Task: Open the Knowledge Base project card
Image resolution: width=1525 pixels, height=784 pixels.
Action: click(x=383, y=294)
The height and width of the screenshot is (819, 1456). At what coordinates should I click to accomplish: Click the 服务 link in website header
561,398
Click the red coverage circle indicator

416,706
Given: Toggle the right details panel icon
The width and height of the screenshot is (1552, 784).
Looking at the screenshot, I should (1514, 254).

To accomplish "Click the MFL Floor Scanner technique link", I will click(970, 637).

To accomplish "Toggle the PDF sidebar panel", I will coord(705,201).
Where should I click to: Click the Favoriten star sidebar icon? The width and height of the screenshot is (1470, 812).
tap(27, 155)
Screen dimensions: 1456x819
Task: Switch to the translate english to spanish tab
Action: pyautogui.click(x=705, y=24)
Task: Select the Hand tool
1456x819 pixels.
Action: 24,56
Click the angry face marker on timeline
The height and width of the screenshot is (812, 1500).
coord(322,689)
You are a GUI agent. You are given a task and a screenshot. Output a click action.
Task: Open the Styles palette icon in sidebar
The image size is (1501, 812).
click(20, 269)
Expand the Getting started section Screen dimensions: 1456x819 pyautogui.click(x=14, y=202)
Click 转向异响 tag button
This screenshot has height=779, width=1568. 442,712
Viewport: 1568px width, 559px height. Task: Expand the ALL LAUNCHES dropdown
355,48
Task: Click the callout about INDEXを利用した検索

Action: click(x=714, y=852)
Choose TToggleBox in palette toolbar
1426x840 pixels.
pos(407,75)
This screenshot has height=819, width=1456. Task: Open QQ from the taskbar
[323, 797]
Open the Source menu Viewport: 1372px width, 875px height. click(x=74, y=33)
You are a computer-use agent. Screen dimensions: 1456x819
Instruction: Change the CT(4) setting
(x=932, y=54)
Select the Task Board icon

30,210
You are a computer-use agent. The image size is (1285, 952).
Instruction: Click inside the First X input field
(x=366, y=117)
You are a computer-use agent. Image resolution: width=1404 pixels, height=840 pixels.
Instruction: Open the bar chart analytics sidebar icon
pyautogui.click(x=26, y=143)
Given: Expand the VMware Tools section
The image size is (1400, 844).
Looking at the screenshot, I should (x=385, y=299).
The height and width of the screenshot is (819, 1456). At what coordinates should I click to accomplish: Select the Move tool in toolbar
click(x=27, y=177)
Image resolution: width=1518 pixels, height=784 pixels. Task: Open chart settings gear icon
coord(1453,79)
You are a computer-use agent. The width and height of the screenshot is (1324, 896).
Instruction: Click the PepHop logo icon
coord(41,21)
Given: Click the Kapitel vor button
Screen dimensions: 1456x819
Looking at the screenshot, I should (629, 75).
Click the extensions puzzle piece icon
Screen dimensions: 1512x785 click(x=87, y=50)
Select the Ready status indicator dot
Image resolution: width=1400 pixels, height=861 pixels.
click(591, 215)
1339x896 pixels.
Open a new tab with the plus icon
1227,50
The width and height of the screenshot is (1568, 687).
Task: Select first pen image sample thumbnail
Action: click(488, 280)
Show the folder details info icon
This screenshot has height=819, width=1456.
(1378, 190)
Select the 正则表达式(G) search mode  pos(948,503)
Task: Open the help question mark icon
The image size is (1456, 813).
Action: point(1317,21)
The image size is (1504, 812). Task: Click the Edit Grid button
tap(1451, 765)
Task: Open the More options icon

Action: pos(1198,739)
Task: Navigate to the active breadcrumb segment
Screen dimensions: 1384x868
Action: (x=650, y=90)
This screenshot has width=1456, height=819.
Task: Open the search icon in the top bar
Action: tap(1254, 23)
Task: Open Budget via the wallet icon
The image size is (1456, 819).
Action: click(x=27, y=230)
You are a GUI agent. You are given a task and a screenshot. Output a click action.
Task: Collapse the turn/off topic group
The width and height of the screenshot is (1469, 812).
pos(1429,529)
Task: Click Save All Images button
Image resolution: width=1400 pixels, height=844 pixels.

What to do: Your task is to give back every record exactly.

Answer below:
Task: Open the Knowledge Base project card
Image resolution: width=1525 pixels, height=784 pixels.
Action: click(x=383, y=294)
The height and width of the screenshot is (819, 1456). At what coordinates should I click to accomplish: Click the 服务 link in website header
561,398
Click the red coverage circle indicator

416,706
Given: Toggle the right details panel icon
The width and height of the screenshot is (1552, 784).
Looking at the screenshot, I should (1514, 254).

To accomplish "Click the MFL Floor Scanner technique link", I will click(970, 637).

To accomplish "Toggle the PDF sidebar panel", I will coord(705,201).
Where should I click to: Click the Favoriten star sidebar icon? The width and height of the screenshot is (1470, 812).
tap(27, 155)
Screen dimensions: 1456x819
Task: Switch to the translate english to spanish tab
Action: pyautogui.click(x=705, y=24)
Task: Select the Hand tool
1456x819 pixels.
Action: 24,56
Click the angry face marker on timeline
The height and width of the screenshot is (812, 1500).
coord(322,689)
You are a GUI agent. You are given a task and a screenshot. Output a click action.
Task: Open the Styles palette icon in sidebar
The image size is (1501, 812).
click(20, 269)
Expand the Getting started section Screen dimensions: 1456x819 pyautogui.click(x=14, y=202)
Click 转向异响 tag button
This screenshot has height=779, width=1568. 442,712
Viewport: 1568px width, 559px height. Task: Expand the ALL LAUNCHES dropdown
355,48
Task: Click the callout about INDEXを利用した検索

Action: click(x=714, y=852)
Choose TToggleBox in palette toolbar
1426x840 pixels.
pos(407,75)
This screenshot has height=819, width=1456. Task: Open QQ from the taskbar
[323, 797]
Open the Source menu Viewport: 1372px width, 875px height. click(x=74, y=33)
You are a computer-use agent. Screen dimensions: 1456x819
Instruction: Change the CT(4) setting
(x=932, y=54)
Select the Task Board icon

30,210
You are a computer-use agent. The image size is (1285, 952).
Instruction: Click inside the First X input field
(x=366, y=117)
You are a computer-use agent. Image resolution: width=1404 pixels, height=840 pixels.
Instruction: Open the bar chart analytics sidebar icon
pyautogui.click(x=26, y=143)
Given: Expand the VMware Tools section
The image size is (1400, 844).
Looking at the screenshot, I should (x=385, y=299).
The height and width of the screenshot is (819, 1456). At what coordinates should I click to accomplish: Select the Move tool in toolbar
click(x=27, y=177)
Image resolution: width=1518 pixels, height=784 pixels. Task: Open chart settings gear icon
coord(1453,79)
You are a computer-use agent. The width and height of the screenshot is (1324, 896).
Instruction: Click the PepHop logo icon
coord(41,21)
Given: Click the Kapitel vor button
Screen dimensions: 1456x819
Looking at the screenshot, I should (629, 75).
Click the extensions puzzle piece icon
Screen dimensions: 1512x785 click(x=87, y=50)
Select the Ready status indicator dot
Image resolution: width=1400 pixels, height=861 pixels.
click(591, 215)
1339x896 pixels.
Open a new tab with the plus icon
1227,50
The width and height of the screenshot is (1568, 687).
Task: Select first pen image sample thumbnail
Action: click(488, 280)
Show the folder details info icon
This screenshot has height=819, width=1456.
(1378, 190)
Select the 正则表达式(G) search mode  pos(948,503)
Task: Open the help question mark icon
The image size is (1456, 813).
Action: point(1317,21)
The image size is (1504, 812). Task: Click the Edit Grid button
tap(1451, 765)
Task: Open the More options icon

Action: pos(1198,739)
Task: Navigate to the active breadcrumb segment
Screen dimensions: 1384x868
Action: (x=650, y=90)
This screenshot has width=1456, height=819.
Task: Open the search icon in the top bar
Action: tap(1254, 23)
Task: Open Budget via the wallet icon
The image size is (1456, 819).
Action: click(x=27, y=230)
You are a GUI agent. You are given a task and a screenshot. Output a click action.
Task: Collapse the turn/off topic group
The width and height of the screenshot is (1469, 812).
pos(1429,529)
Task: Click Save All Images button
Image resolution: width=1400 pixels, height=844 pixels.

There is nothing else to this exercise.